Rockets GM Daryl Morey and Mavs owner Mark Cuban downplay the intensity of their personal rivalry in interviews with Marc Stein of ESPN.com, even though both have made some incendiary statements about the other. Their teams have been involved in a tug-of-war over high-powered free agents in the past few summers, and the case of Chandler Parsons brought the rivalry into focus. Stein’s piece sheds light on many unreported aspects of Parsons’ free agency, and the entire piece is worth a read, particularly for Mavs and Rockets fans. We’ll share the most newsworthy tidbits here:
- The Cavs were the most fervent suitor of Parsons early in free agency this summer, viewing him as a plan B if LeBron James didn’t return, and Kyrie Irving, a friend of Parsons’, tried to recruit him to Cleveland, as Stein chronicles. The Mavs weren’t willing to wait on a definitive “no” from either LeBron or Carmelo Anthony before swooping in with their offer sheet, one that Parsons agreed to rather than sign a two-year max deal that the Rockets offered, Stein also reports.
- Parsons told Stein he would have re-signed with the Rockets for less early in free agency, and Stein hears he sought a four-year, $48MM deal from Houston, which was instead engaged in a pursuit of more established stars.

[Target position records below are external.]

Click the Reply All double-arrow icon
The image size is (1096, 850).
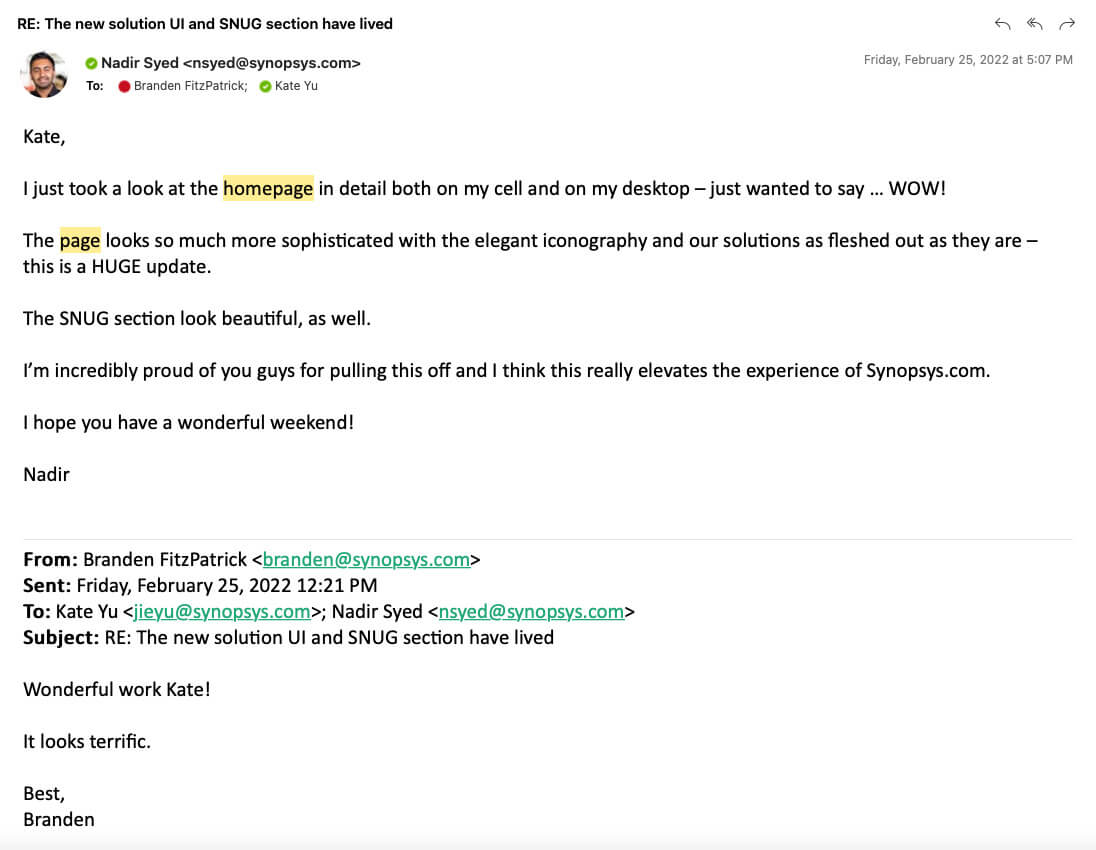tap(1035, 24)
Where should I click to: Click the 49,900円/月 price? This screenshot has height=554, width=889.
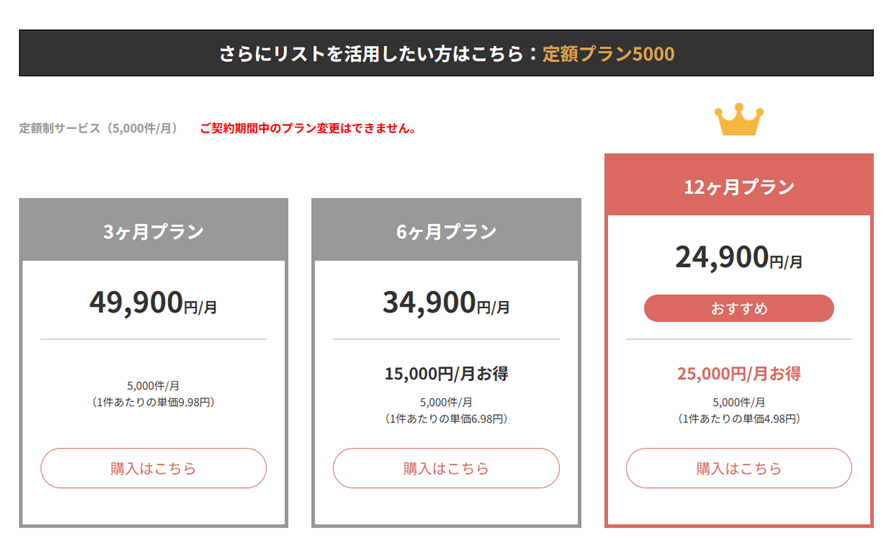153,302
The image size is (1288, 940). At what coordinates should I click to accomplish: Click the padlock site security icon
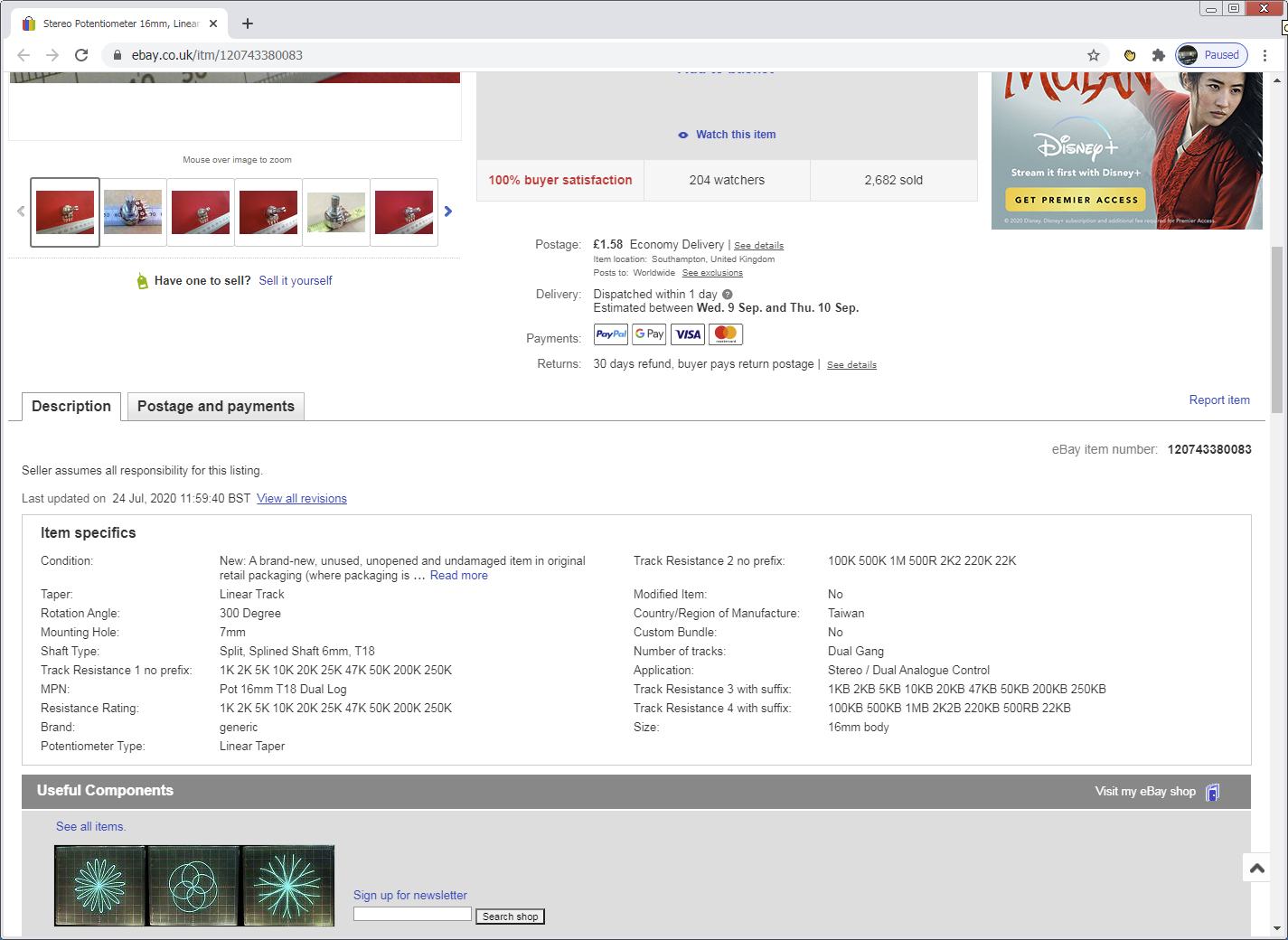(x=118, y=54)
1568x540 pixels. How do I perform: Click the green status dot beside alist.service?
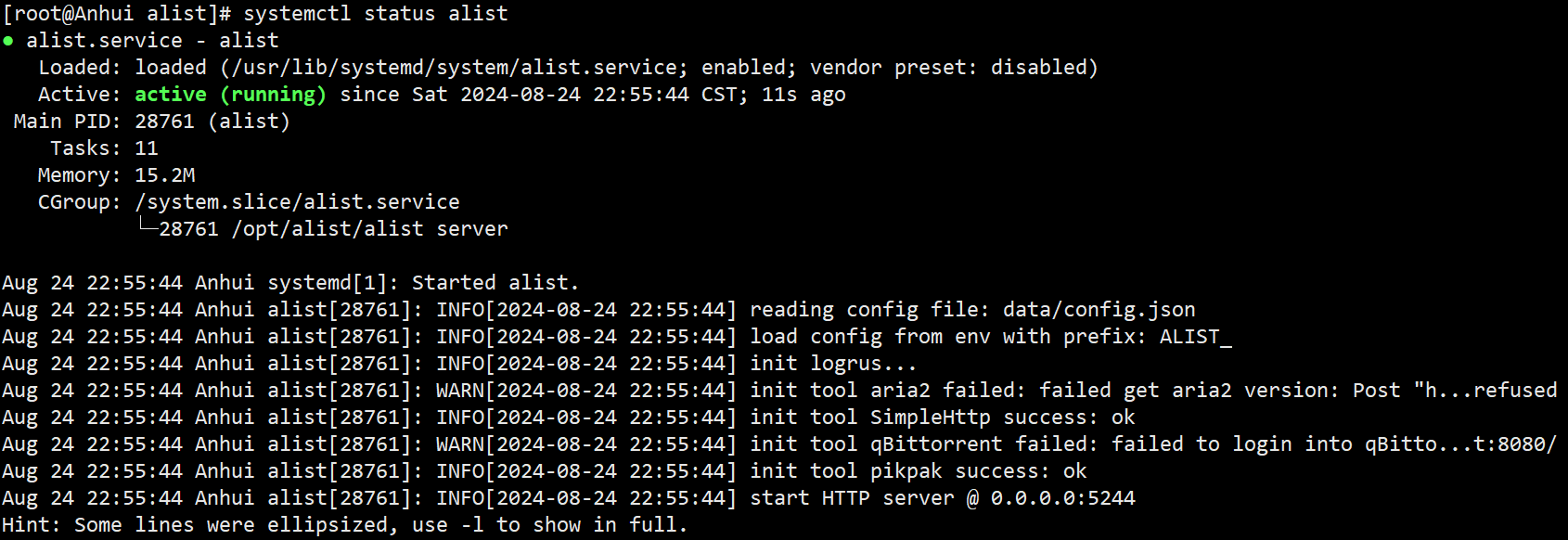(x=8, y=41)
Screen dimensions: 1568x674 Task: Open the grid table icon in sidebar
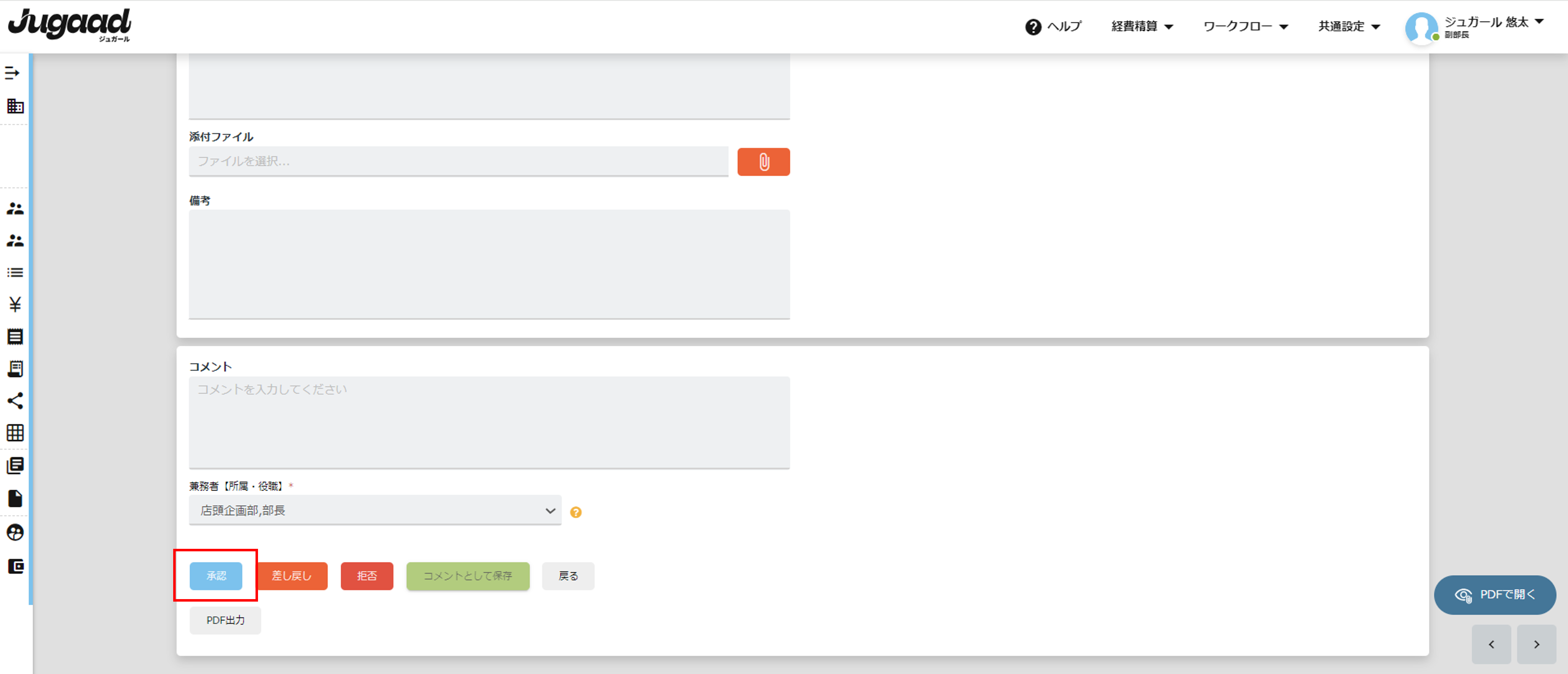point(15,433)
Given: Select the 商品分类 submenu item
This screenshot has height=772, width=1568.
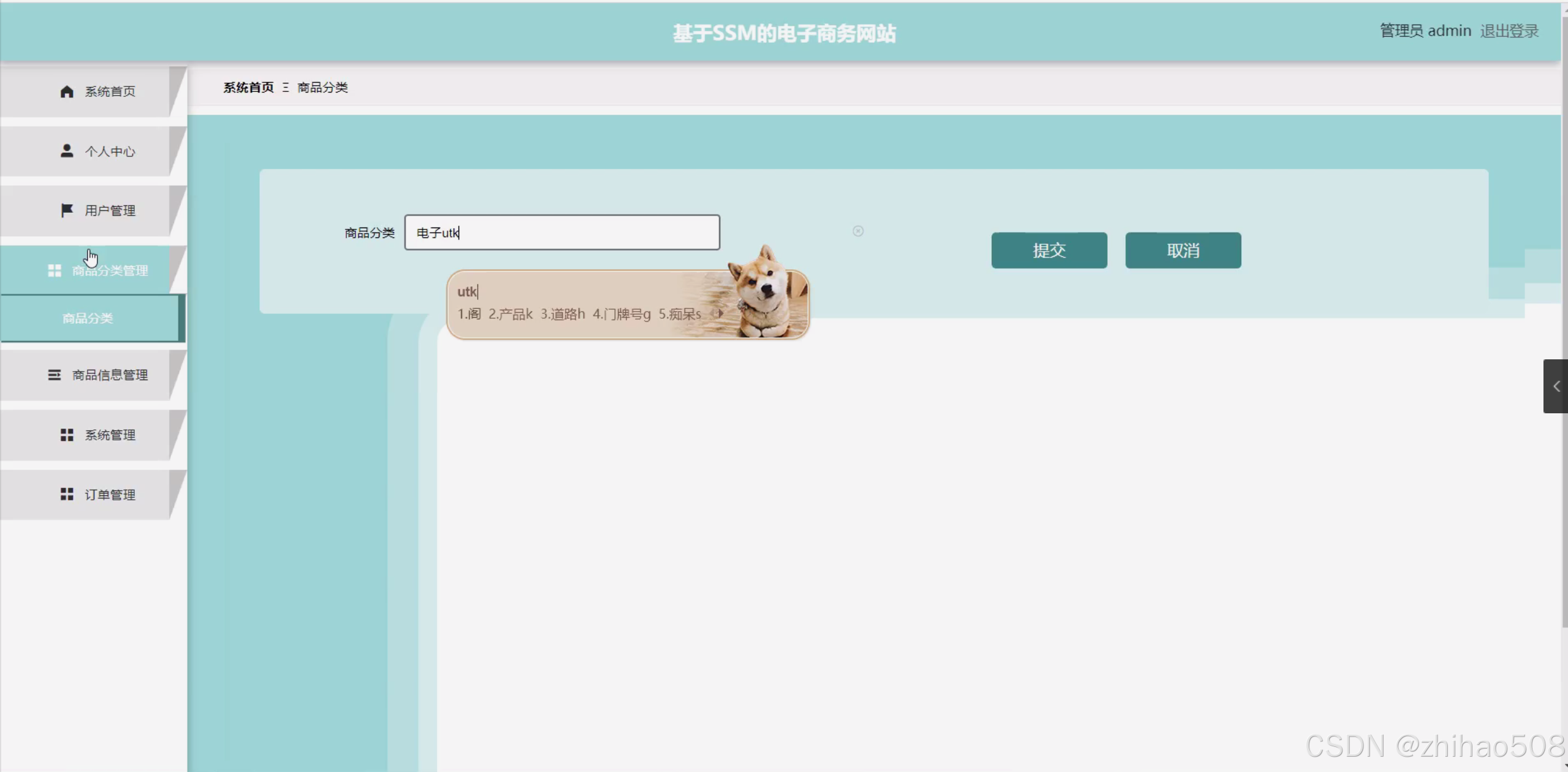Looking at the screenshot, I should point(88,318).
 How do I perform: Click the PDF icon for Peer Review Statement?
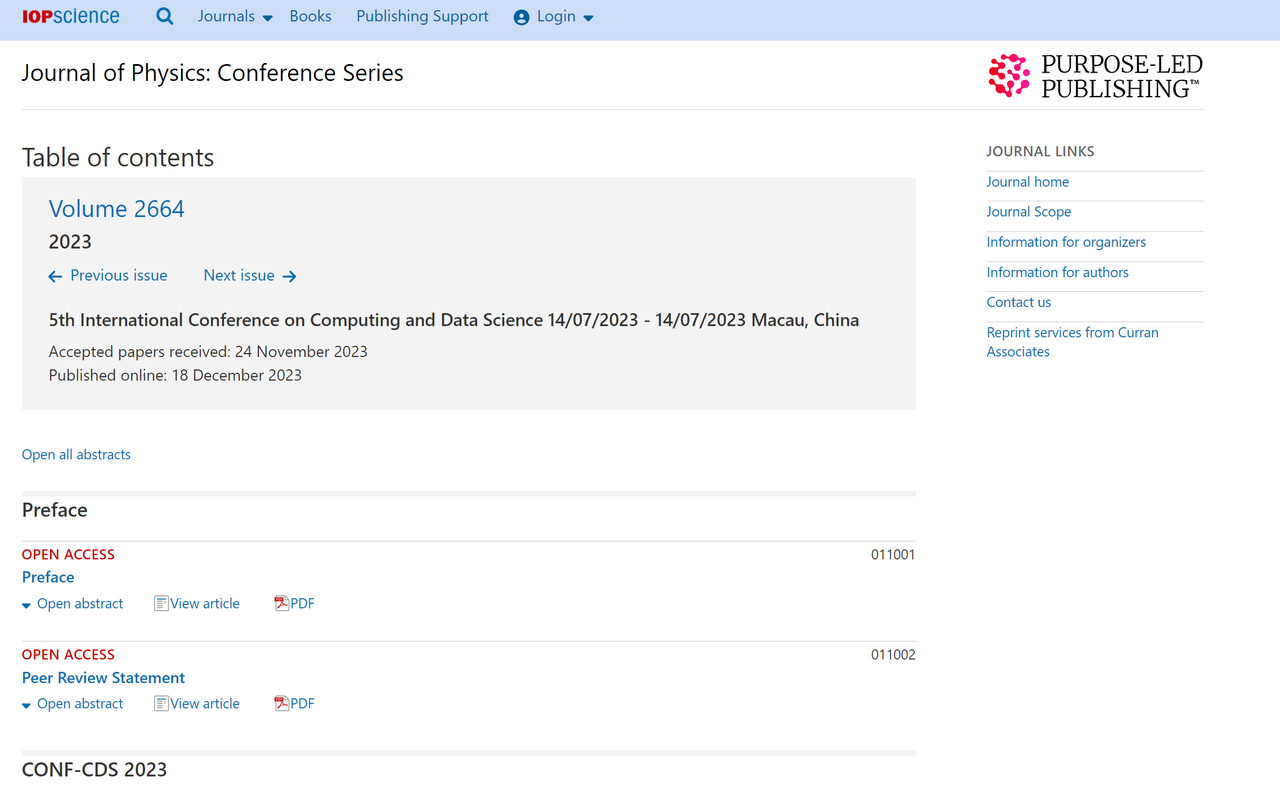pyautogui.click(x=282, y=703)
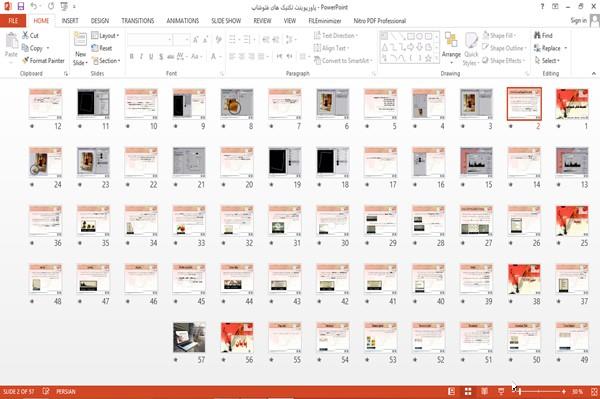The image size is (600, 399).
Task: Click the Replace button
Action: point(550,48)
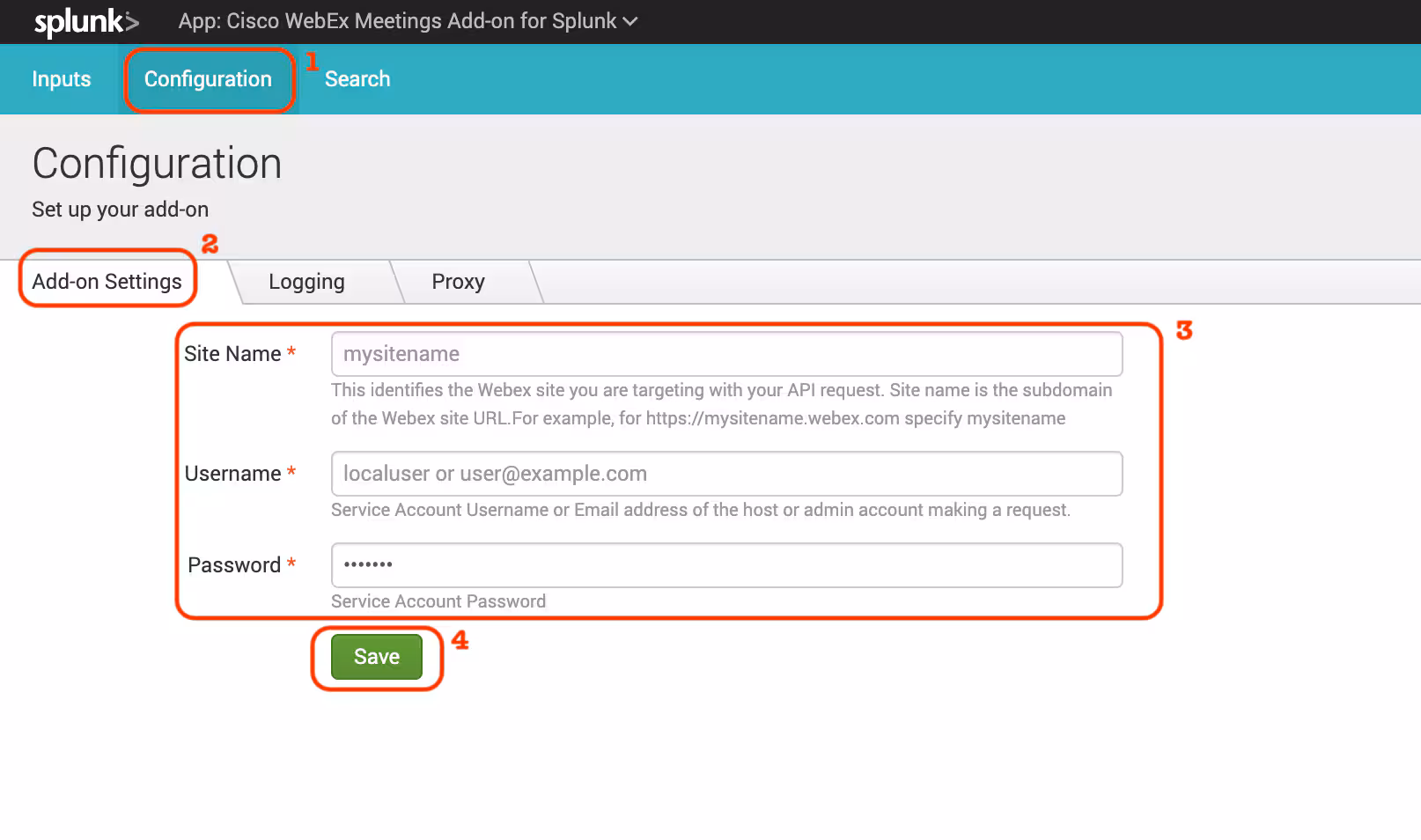The image size is (1421, 840).
Task: Select the Proxy tab
Action: (458, 282)
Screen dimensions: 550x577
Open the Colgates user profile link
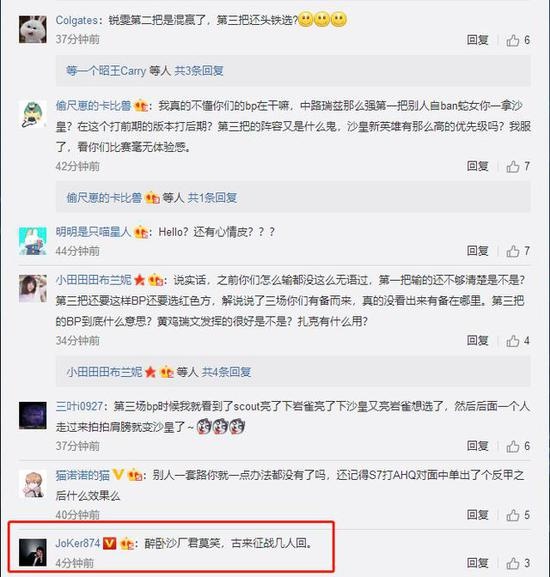77,20
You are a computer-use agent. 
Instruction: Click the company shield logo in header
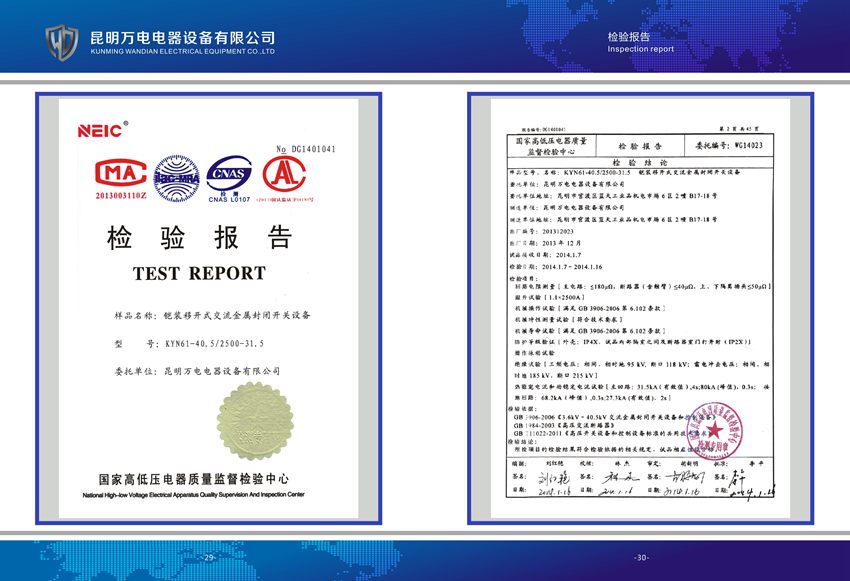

- Cuban was honest with Parsons about the risk that he was taking, as he explains to Stein. “I told Chandler from the start [of free agency]: ‘Do you want me to be brutally honest with you?'” Cuban said. “And he said yes. So I told him with as much granularity as I could that I think it’s a 10% chance at best that we could get ‘Melo, but we had to try. Then, we started hearing our percentage was getting higher, and I told Chandler that, too. But then, when we weren’t hearing a whole lot from the Melo camp, we knew we were pretty much out. So I told Chandler [on July 9th]: ‘I could end up being the dumbest idiot in NBA history, but even if LeBron comes back to us and says he’s choosing us, I’m committing to you.'”
- The Mavs were also high on Gordon Hayward and Eric Bledsoe, but they found Parsons the most obtainable of the three restricted free agents they wanted most, Stein writes.
- Morey pursued Kyle Lowry early in free agency, but cooled on him and turned his attention to Chris Bosh instead, as Stein explains. Bosh seemed on his way to the Rockets before he inked a five-year max deal with the Heat, and even Morey thought that he had Bosh within his clutches, as he admits to Stein. “Given our understanding of where things were,” Morey said, “we felt like we were 95 percent-plus to potentially having the best team in the league. There was nothing promised, but I did believe [Bosh] was coming in almost every scenario except the one that happened at the last minute [Miami trumping Houston’s offer with a five-year max].”
- The Rockets agreed to trade Jeremy Lin to the Lakers before receiving a commitment from Bosh because the Lakers refused to wait any longer and because a trade proposal from the Sixers instead would have cost multiple first-rounders instead of just one.
- The Rockets, like many teams, are turning their eyes to 2016, and they plan to let James Harden act as the primary recruiter for former teammate Kevin Durant, who can hit free agency that summer, Stein writes.
- Agent Dan Fegan proposed the structure of the three-year offer sheet that Parsons signed with the Mavs, and the three-year length, in particular, drew raves from Grizzlies GM Chris Wallace, who noted its contrast with the typical four-year offer sheet, as Stein passed along. Cavs GM David Griffin also expressed admiration for the deal, as he tells Stein. “The contract structure was extremely creative,” Griffin said. “I think it will be a significant moment in the way restricted free agency discussions are handled in the future.”